Saturday, September 27, 2025

"A Wrinkle in Time" and Metaphorical Lessons for Volleyball

Some see an abundance of youth as an "island of misfit toys." A more nuanced views sees it as ingredients for a great entree. Samin Nosrat's cookbook shares that great dishes share four elements - salt, fat, acid, and heat.  

With ChatGPT Plus, enjoy this application of A Wrinkle in Time to volleyball. 

The inspiration for the piece comes from "Ted Lasso," where Coach Ted gifts books to his players, a group not known for reading. Team Captain Roy Kent is a reluctant leader, a curmudgeon who wants nothing to do with Ted. Ted gifts Roy A Wrinkle in Time, which Roy then reads to his niece Phoebe,

""No," Meg said. "I have to do it."

"But how?" Calvin asked.

"I don't know! But I know it has to be me! Don't you see? I'm the only one who can!"

This moment defines Meg's entire journey. Awkward, stubborn, and un-special, she realizes that her unique love—flawed, angry, but utterly unconditional—is the one weapon IT cannot comprehend or defend against. Weakness becomes her ultimate strength.

It dawns upon Roy that he must become 'Meg Murry', the veteran who inspires teammates and builds a bridge with their new manager. 

Young players "don't know what they don't know." But they have a unique capacity for growth, earning the coach's trust, and learning how to win. Every day moves in that direction as flaws become strengths.  

Madeleine L’Engle’s A Wrinkle in Time is often remembered as a children’s fantasy novel, but beneath the space travel and mysterious beings lies a message that resonates far beyond literature. It is a story about courage, individuality, and, above all, the power of love. Surprisingly, those same lessons apply to the gym floor and the volleyball court.

Love as the Ultimate Weapon → Trust as the Foundation

In the climax of the novel, Meg rescues her younger brother Charles Wallace not with logic, strength, or cleverness, but with love. That’s her secret weapon against the darkness.

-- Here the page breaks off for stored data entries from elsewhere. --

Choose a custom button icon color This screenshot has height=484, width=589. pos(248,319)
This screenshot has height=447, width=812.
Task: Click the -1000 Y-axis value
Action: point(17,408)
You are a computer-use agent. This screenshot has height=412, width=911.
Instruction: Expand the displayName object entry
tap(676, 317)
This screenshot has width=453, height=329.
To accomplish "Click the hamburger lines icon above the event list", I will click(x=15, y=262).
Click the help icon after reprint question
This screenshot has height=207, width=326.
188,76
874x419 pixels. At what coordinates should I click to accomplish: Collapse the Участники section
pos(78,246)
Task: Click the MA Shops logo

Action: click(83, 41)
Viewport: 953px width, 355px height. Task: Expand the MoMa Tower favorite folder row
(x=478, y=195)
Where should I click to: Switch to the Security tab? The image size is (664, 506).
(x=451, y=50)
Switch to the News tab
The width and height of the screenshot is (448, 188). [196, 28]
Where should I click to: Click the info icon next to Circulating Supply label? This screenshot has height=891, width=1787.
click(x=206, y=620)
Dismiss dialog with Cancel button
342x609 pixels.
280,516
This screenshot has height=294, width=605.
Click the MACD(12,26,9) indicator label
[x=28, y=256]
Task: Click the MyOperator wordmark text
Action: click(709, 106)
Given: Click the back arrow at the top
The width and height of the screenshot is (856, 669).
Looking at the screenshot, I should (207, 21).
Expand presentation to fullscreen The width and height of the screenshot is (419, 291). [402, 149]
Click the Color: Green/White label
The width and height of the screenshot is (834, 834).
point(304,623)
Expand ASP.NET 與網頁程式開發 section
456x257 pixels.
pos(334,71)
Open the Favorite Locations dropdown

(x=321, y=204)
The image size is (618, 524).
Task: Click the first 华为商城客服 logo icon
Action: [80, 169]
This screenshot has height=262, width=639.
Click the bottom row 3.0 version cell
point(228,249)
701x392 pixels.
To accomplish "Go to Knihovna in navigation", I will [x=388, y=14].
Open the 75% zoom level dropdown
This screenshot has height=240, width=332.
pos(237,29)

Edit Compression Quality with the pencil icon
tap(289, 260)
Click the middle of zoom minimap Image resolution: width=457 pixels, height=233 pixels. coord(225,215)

On a volleyball team, love shows up as trust. Players who truly care for each other dive for loose balls, encourage after errors, and celebrate small victories together. Trust can’t be faked. It is built through consistency, empathy, and the shared joy of competing as one.

Individuality vs. Conformity → Strength in Diversity

Camazotz, the dark planet in the novel, demands absolute conformity. Everyone walks in step, plays the same rhythm, and obeys the same force. It’s a chilling metaphor for what happens when creativity is stamped out.

Volleyball thrives on the opposite. The best teams harness difference: the fiery competitor who raises the energy, the calm player who steadies the group, the inventive setter who sees angles no one else does. Success comes from blending those unique gifts, not suppressing them. A team of clones can’t adapt. A team of individuals working in harmony can.

Flaws as Strengths

Meg spends much of the novel frustrated with her faults—her stubbornness, her temper, her doubts. Yet those same qualities, reframed, become her greatest strength. Her fierce loyalty and refusal to quit save her brother.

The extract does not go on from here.